We already have several qualified sustainability experts and by the end of the year, our whole business will be trained. We’re embedding sustainability metrics into our clients’ marketing dashboards and aiming for B Corp certification.
What technologies have you been most impressed with this past year, and which will have the most impact in 2023?
The Metaverse and web 3.0 are still in their infancy but the potential is special. While marketers need to be considered about how they approach their opportunities – the usual rules of understanding your audience and where they are still apply – for some, now is the time to think about how they invest. For others, they should bide their time. Find your focus and don’t get swept away by the hype.
And you can’t fail to be impressed by codeless platforms and advances such as ChatGPT. The future of AI is already here and the opportunity is extraordinary, considerably beyond asking it to write LinkedIn posts.
What, if any, positive impacts on the digital industry could an economic downturn have?
An economic downturn is inevitably grim, but as the old adage goes, necessity is the mother of invention.

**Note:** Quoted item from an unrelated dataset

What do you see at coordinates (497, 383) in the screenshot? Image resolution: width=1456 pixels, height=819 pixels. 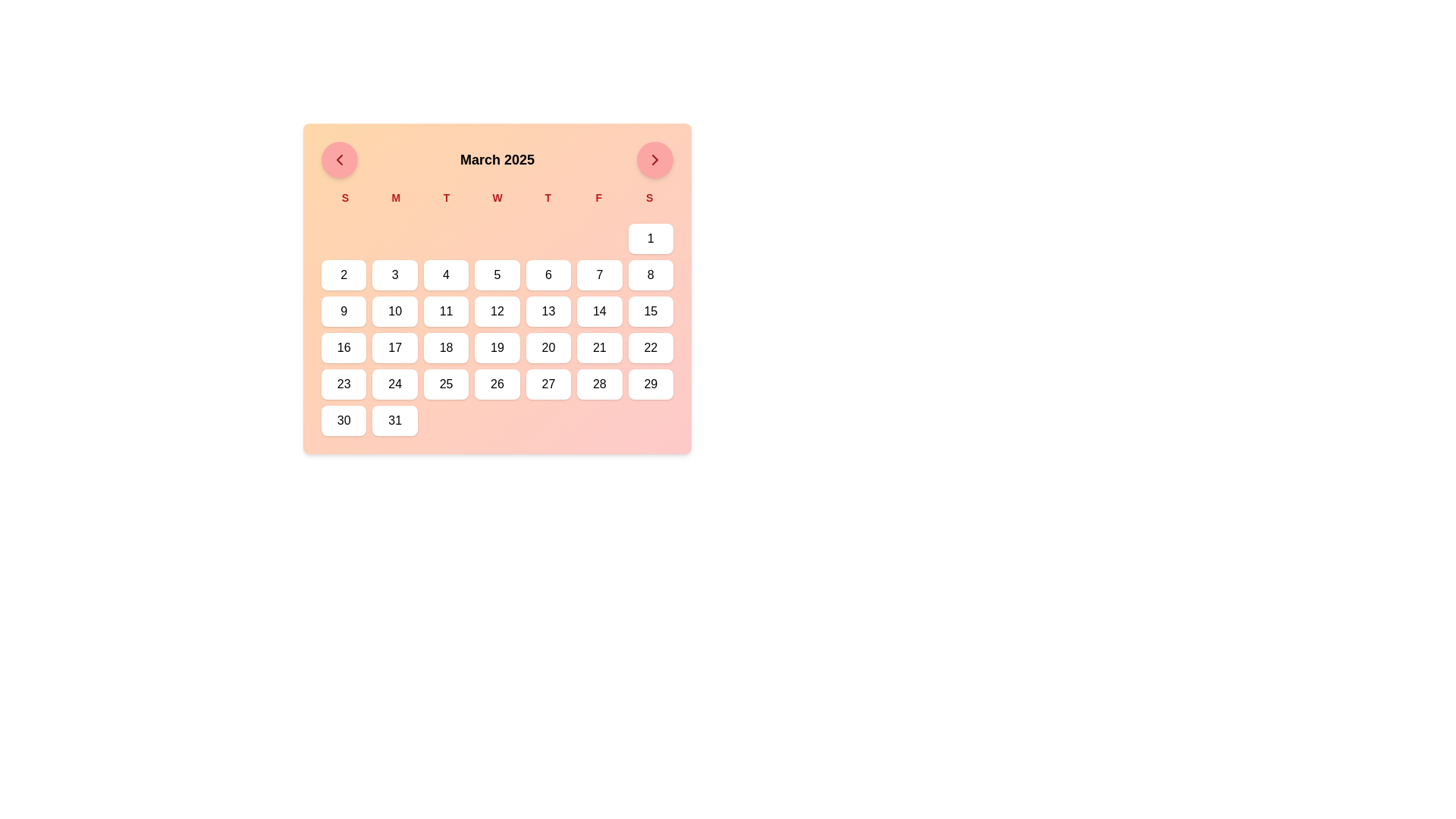 I see `the white button with rounded corners displaying the text '26'` at bounding box center [497, 383].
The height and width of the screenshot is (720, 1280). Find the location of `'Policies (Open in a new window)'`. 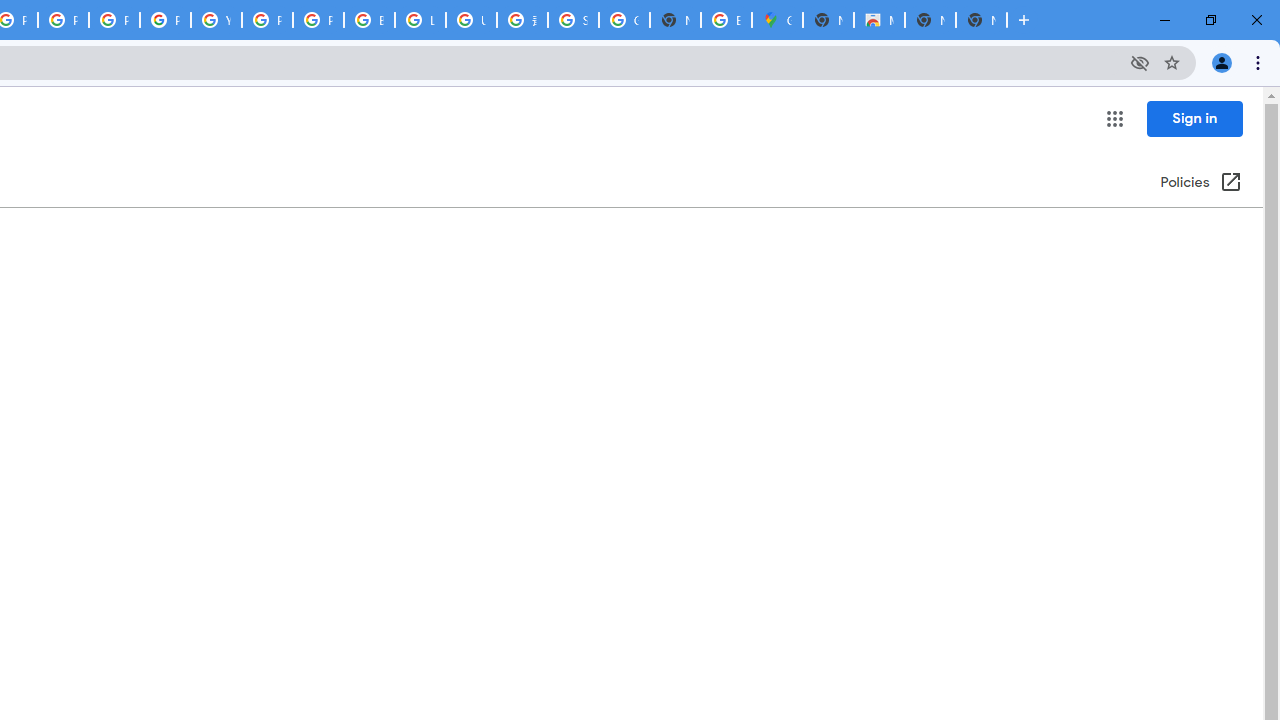

'Policies (Open in a new window)' is located at coordinates (1200, 183).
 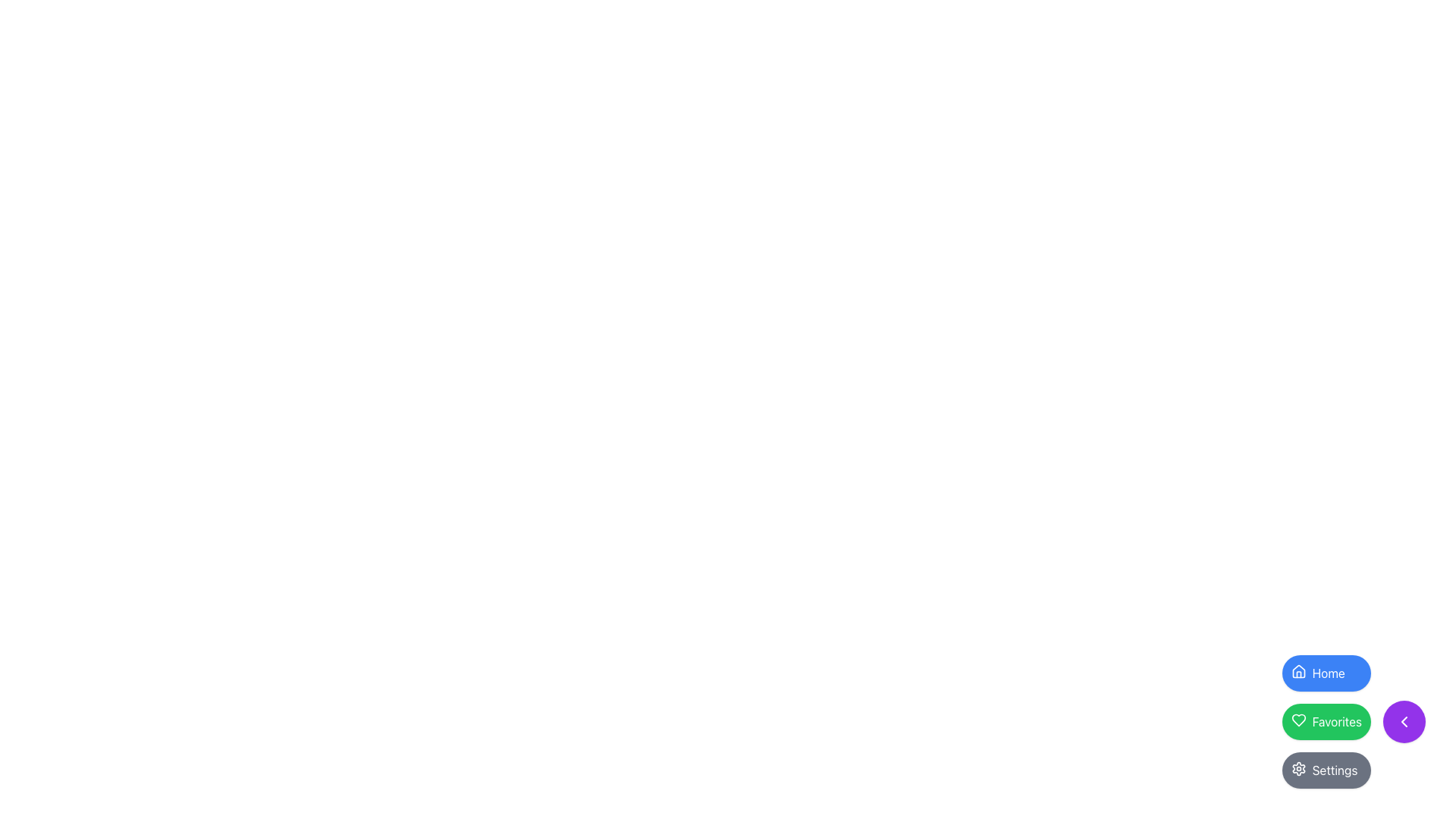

Businesses will need to look for new audiences and that means they need a better understanding of their current customers, where they live, work and play and where they may be in new markets. Digital has a significant role to play in executing this, with the ability to reach new potential audiences, and test and learn quickly.
Plus digital brings flexibility and that is key to an agile marketing planning process, though it’s important to guard against flip-flopping that results in poorer performance. It’s essential to get those bigger budget and strategy decisions right before even thinking about the nuances of campaign management.
Digital creative optimisation, as outlined in our recent study with Meta, econometrics and MMM, true customer centricity and analytics used holistically – with an all-encompassing view of marketing and breaking down of silos – can unleash the true potential of digital as an integral part of marketing.